#### Textauszug
· · ·

Pastoralreferent Richard Schu-Schätter sprach als Vertreter der Gemeinde Sankt-Marien als Eigentümerin des Christoph-Bernsmeyer-Hauses, in dem viele Jahre die Mauritzer Franziskanerinnen gelebt und gewirkt haben. „Hier ist also ein wirklicher Frauenort“, sagte er. Es brauche in unserem Leben Vorbilder. „Mit der Gedenktafel hat man Frauen-Power sichtbar gemacht.“
Im Anschluss an die Reden, wurde die Gedenktafel enthüllt. Musikalisch begleitet wurde der Festakt am 16. Mai vom Quartett Friday Strings.
In einem fiktionalen szenischen Dialog zwischen Christine und Angela Terfloth – mit Blick aus dem Himmel auf das Bernsmeyerhaus, das verwunderlicher weise nicht den Namen Terfloth-Haus trägt – erweckten Fartmann und Reitzig die Mühlenfrauen schließlich noch einmal zum Leben. Sie luden dazu ein, die Erinnerung an diese beiden Telgterinnen weiterzutragen und zu bewahren.
Die Geschichte der Terfloth-Frauen:
Die außergewöhnliche Geschichte der Terfloth-Frauen begann im Jahr 1833. Christine Terfloth war Witwe geworden und schloss 1938 die Kaufverhandlungen um die Emsmühlen ab.
Als „Tante Engel“ war sie zudem Versorgerin unverheirateter Familienangehöriger und gemeinsam mit ihren Schwestern auch eine Wohltäterin in Telgte. Über siebzig Jahre blieben die Telgter Emsmühlen in Frauenhand, bis sie 1908 insolvent gingen.
Bei Tourismus + Kultur kann man unter anderem auch eine Frauenstadtführung buchen, in der es auch um die Terfloth-Geschichte geht.

· · ·

#### Angezeigte Daten
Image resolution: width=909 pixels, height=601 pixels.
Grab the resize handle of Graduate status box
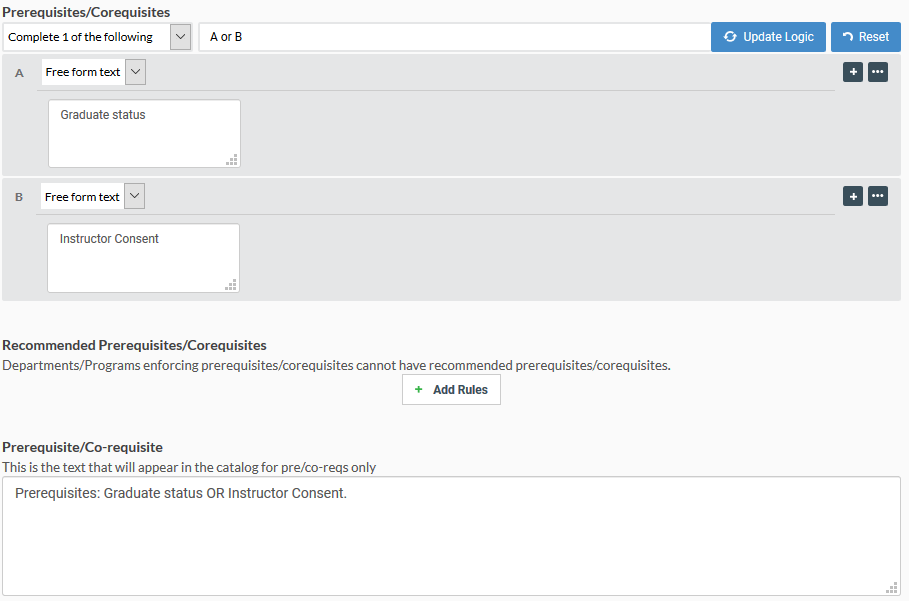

· · ·

#### Aufgabe 1
Beantworten Sie anhand des Textauszugs die folgenden Fragen:
(a) Welche Gemeinde ist Eigentümerin des Christoph-Bernsmeyer-Hauses?
(b) Von wem wurde der Festakt am 16. Mai musikalisch begleitet?
(c) In welchem Jahr gingen die Telgter Emsmühlen insolvent?
#### Aufgabe 2
Schreiben Sie aus dem Textauszug den Abschnitt von „In einem fiktionalen“ bis „1908 insolvent gingen.“ wortgetreu ab.

#### Erwartete Ausgabe 1
(a) Die Gemeinde Sankt-Marien ist Eigentümerin des Christoph-Bernsmeyer-Hauses.
(b) Der Festakt wurde vom Quartett Friday Strings musikalisch begleitet.
(c) Die Telgter Emsmühlen gingen im Jahr 1908 insolvent.

#### Erwartete Ausgabe 2
In einem fiktionalen szenischen Dialog zwischen Christine und Angela Terfloth – mit Blick aus dem Himmel auf das Bernsmeyerhaus, das verwunderlicher weise nicht den Namen Terfloth-Haus trägt – erweckten Fartmann und Reitzig die Mühlenfrauen schließlich noch einmal zum Leben. Sie luden dazu ein, die Erinnerung an diese beiden Telgterinnen weiterzutragen und zu bewahren.
Die Geschichte der Terfloth-Frauen:
Die außergewöhnliche Geschichte der Terfloth-Frauen begann im Jahr 1833. Christine Terfloth war Witwe geworden und schloss 1938 die Kaufverhandlungen um die Emsmühlen ab.
Als „Tante Engel“ war sie zudem Versorgerin unverheirateter Familienangehöriger und gemeinsam mit ihren Schwestern auch eine Wohltäterin in Telgte. Über siebzig Jahre blieben die Telgter Emsmühlen in Frauenhand, bis sie 1908 insolvent gingen.